• [Dataset excerpts]
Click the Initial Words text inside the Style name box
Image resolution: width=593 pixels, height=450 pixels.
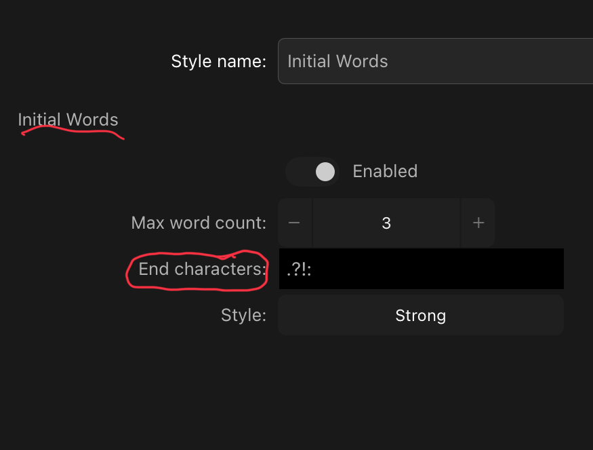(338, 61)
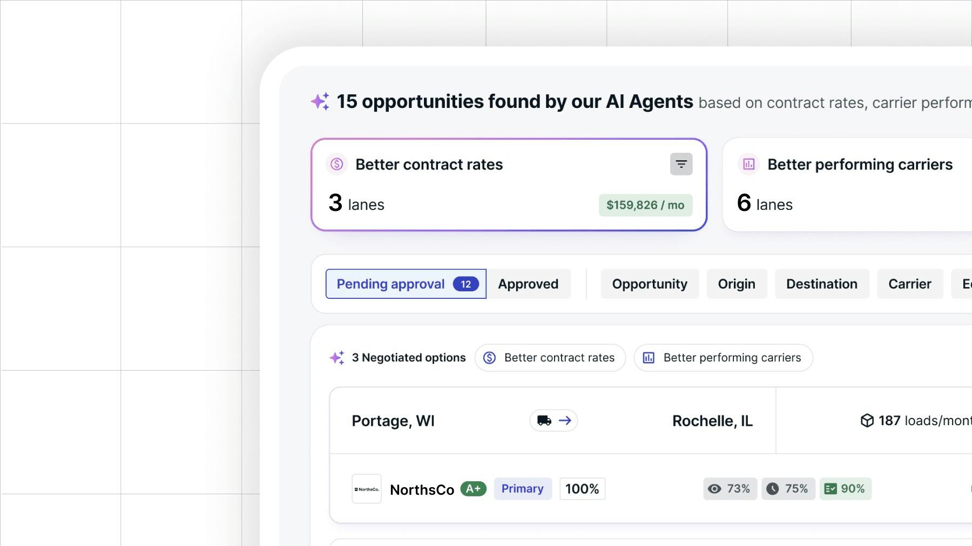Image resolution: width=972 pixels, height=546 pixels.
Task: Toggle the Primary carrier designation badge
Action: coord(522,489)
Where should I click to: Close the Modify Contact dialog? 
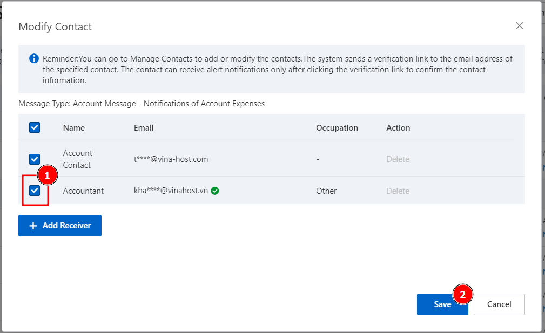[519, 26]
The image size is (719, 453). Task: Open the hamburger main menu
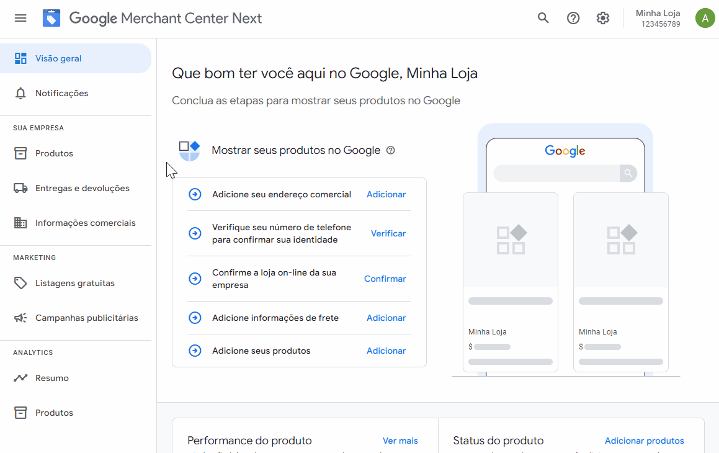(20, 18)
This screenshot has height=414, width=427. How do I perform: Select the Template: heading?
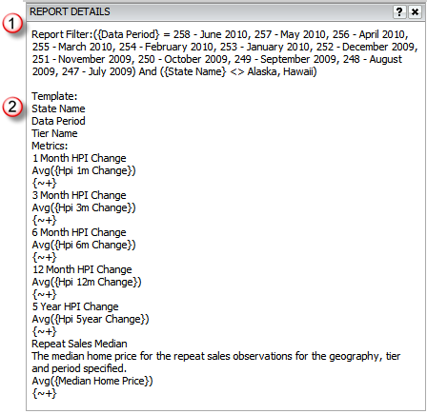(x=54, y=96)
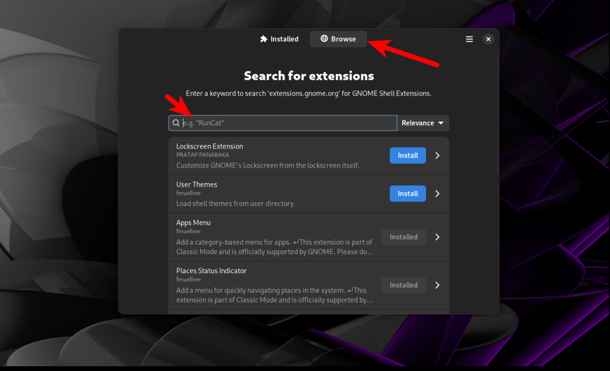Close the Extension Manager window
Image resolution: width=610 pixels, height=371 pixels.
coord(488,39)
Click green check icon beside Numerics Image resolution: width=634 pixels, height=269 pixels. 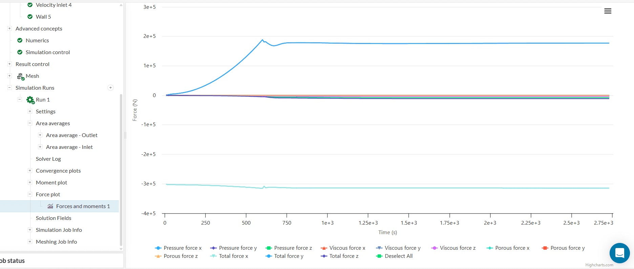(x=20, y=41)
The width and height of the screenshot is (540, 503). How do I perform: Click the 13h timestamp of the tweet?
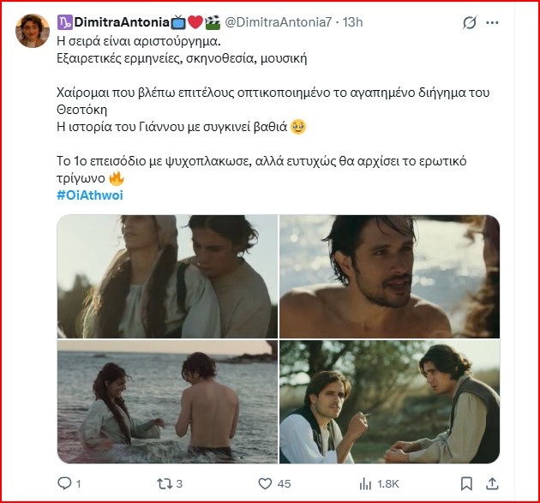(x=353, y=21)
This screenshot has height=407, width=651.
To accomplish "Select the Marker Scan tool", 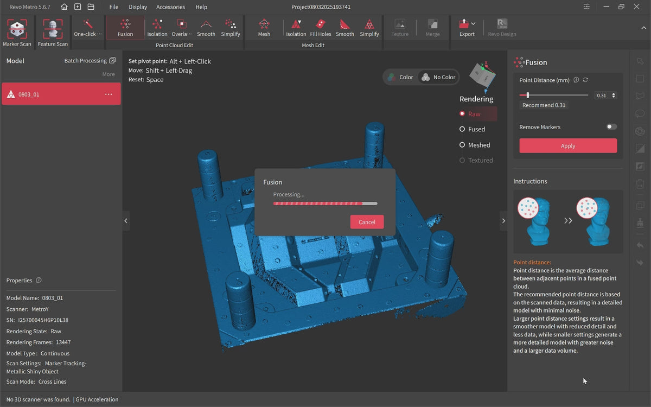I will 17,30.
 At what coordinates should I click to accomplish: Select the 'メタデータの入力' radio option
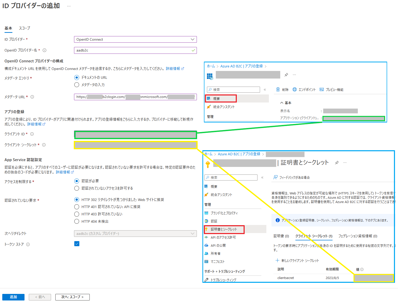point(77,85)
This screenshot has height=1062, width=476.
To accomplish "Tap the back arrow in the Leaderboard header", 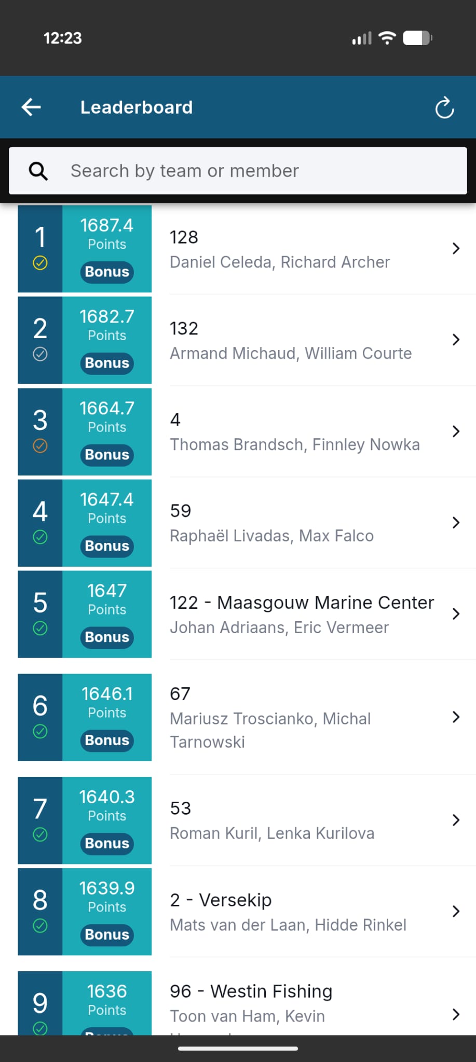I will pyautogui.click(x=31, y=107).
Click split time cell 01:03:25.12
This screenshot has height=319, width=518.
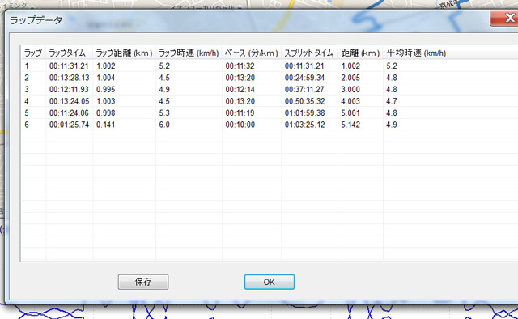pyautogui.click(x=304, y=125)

• [Instructions for the task] Your output should be the lines from the one with "Click split time cell 01:03:25.12" through the end of the listing, copied exactly and with the pictures left out.

• [Exercise solution]
Click split time cell 01:03:25.12
This screenshot has height=319, width=518.
pyautogui.click(x=304, y=125)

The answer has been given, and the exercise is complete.